(SHORT TASK):
Transcribe the entries from the line containing "The height and width of the screenshot is (788, 1487)." through the end of the entries, exactly as they stand.

(TASK INPUTS):
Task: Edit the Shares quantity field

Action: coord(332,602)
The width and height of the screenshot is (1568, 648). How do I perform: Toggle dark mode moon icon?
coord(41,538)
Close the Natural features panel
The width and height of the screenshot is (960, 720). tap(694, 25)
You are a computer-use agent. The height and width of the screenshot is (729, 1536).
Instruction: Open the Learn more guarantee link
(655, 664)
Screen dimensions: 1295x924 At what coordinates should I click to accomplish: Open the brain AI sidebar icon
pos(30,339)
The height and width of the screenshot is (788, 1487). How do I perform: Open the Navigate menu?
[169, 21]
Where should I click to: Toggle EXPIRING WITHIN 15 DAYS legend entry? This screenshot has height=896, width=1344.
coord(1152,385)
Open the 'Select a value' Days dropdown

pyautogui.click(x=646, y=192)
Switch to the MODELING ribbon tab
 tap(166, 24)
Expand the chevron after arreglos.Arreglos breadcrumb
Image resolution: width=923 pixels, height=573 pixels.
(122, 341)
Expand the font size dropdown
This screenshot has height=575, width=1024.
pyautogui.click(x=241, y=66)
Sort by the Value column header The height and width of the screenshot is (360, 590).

(TASK ANSWER):
The height and width of the screenshot is (788, 1487). How do I perform: Open the Navigate menu?
[169, 21]
Where should I click to: Toggle EXPIRING WITHIN 15 DAYS legend entry? This screenshot has height=896, width=1344.
coord(1152,385)
Open the 'Select a value' Days dropdown

pyautogui.click(x=646, y=192)
Switch to the MODELING ribbon tab
 tap(166, 24)
Expand the chevron after arreglos.Arreglos breadcrumb
Image resolution: width=923 pixels, height=573 pixels.
(122, 341)
Expand the font size dropdown
This screenshot has height=575, width=1024.
pyautogui.click(x=241, y=66)
Sort by the Value column header The height and width of the screenshot is (360, 590).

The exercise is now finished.